The agreements are the latest in a series of consolidation moves by European retailers struggling to compete with Amazon and other e-commerce providers.

(Bloomberg)—Two of the most storied names in German department stores are combining in a deal orchestrated by an Austrian real estate billionaire, highlighting the pressures facing traditional retailers amid the rise of Inc., No. 1 in the Internet Retailer 2018 Top 500.

Karstadt, controlled by Rene Benko’s Signa Holding GmbH, agreed to take over Galeria Kaufhof, owned by Saks Fifth Avenue parent Hudson’s Bay Co. (No. 36), creating a retail company with 5.4 billion euros ($6.3 billion) in revenue. Benko has long wanted to merge the brands, having had an overture rejected as recently as February.

Signa Retail GmbH will own 50.01% of the venture, which Karstadt CEO Stephan Fanderl will lead, Hudson’s Bay said in a statement Tuesday. Each company will invest 100 million euros ($115.9 million) in the combined entity, which will also receive 200 million euros ($231.8 million) from the sale of two buildings.

In a separate transaction, affiliate Signa Prime Selection AG is buying a 50% stake in Hudson’s Bay’s European real estate holdings, along with Kaufhof stores in Cologne and Dusseldorf, Germany. That deal values the real estate assets at 3.3 billion euros and will generate proceeds of C$616 million ($469 million) for Hudson’s Bay, earmarked for debt repayment.

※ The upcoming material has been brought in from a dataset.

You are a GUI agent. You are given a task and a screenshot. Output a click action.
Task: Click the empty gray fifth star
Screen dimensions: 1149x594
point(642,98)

The agreements are the latest in a series of consolidation moves by European retailers struggling to compete with Amazon and other e-commerce providers. Last month U.K. billionaire Mike Ashley’s Sports Direct International Plc, No. 50 in the Internet Retailer 2018 Europe 500, agreed to buy British department-store chain House of Fraser Ltd. (No. 62), as questions swirl around the future of rival Debenhams Plc (No. 30).

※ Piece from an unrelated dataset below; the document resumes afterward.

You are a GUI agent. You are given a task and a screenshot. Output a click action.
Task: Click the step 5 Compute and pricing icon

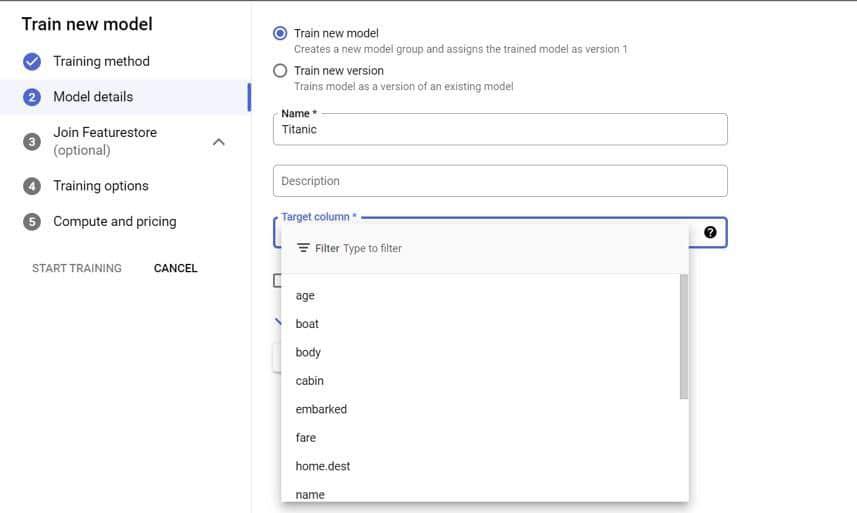pyautogui.click(x=32, y=222)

Coming only three years after Hudson’s Bay ventured into Europe, the two pacts are also the biggest moves to date by new CEO Helena Foulkes, who pledged that “everything’s on the table” as she tries to turn the company’s fortunes around. In June, she announced plans to divest flash-sale website Gilt and close 10 Lord & Taylor stores.

Tuesday’s announcement is a turnaround for Hudson’s Bay, which said in spurning the February offer from Signa that the European business and real estate assets were “critical components of our long-term strategy.”

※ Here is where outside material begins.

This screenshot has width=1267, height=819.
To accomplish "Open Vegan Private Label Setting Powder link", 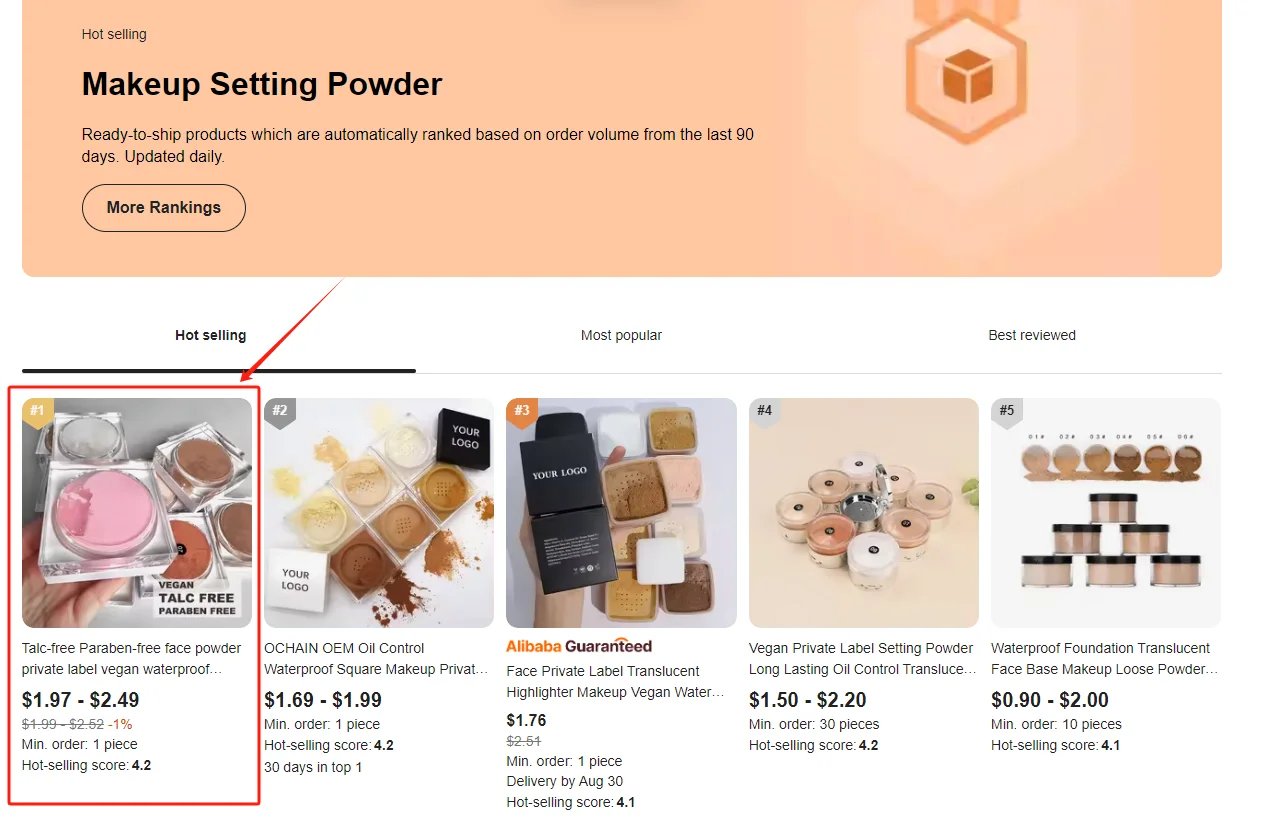I will coord(861,658).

The Canadian company’s Europe operations, which also include the Inno chain, account for more than a quarter of total revenue. But the region has been a weak spot for Hudson’s Bay, with comparable-store sales there falling in seven of the past eight quarters. Foulkes has said that the company’s eponymous stores it had opened so far in the Netherlands haven’t met expectations.

Hudson’s Bay is boosting investment in e-commerce, store renovations and new stores. It has already cut jobs and partnered with Walmart Inc. and WeWork Cos. The Toronto-based company unloaded a minority stake to a private equity firm and sold its flagship Lord & Taylor building on Fifth Avenue in Manhattan.

The real estate deal announced Tuesday helps Hudson’s Bay to meet a key demand from activist investor Jonathan Litt, who’d complained the company wasn’t making the most of its buildings’ value.


In a phone interview, Foulkes said she felt the hardest part of her efforts is over.

“There’s also a really big opportunity to run a much better business in North America,” she said. “This transaction will allow us to go after that opportunity.”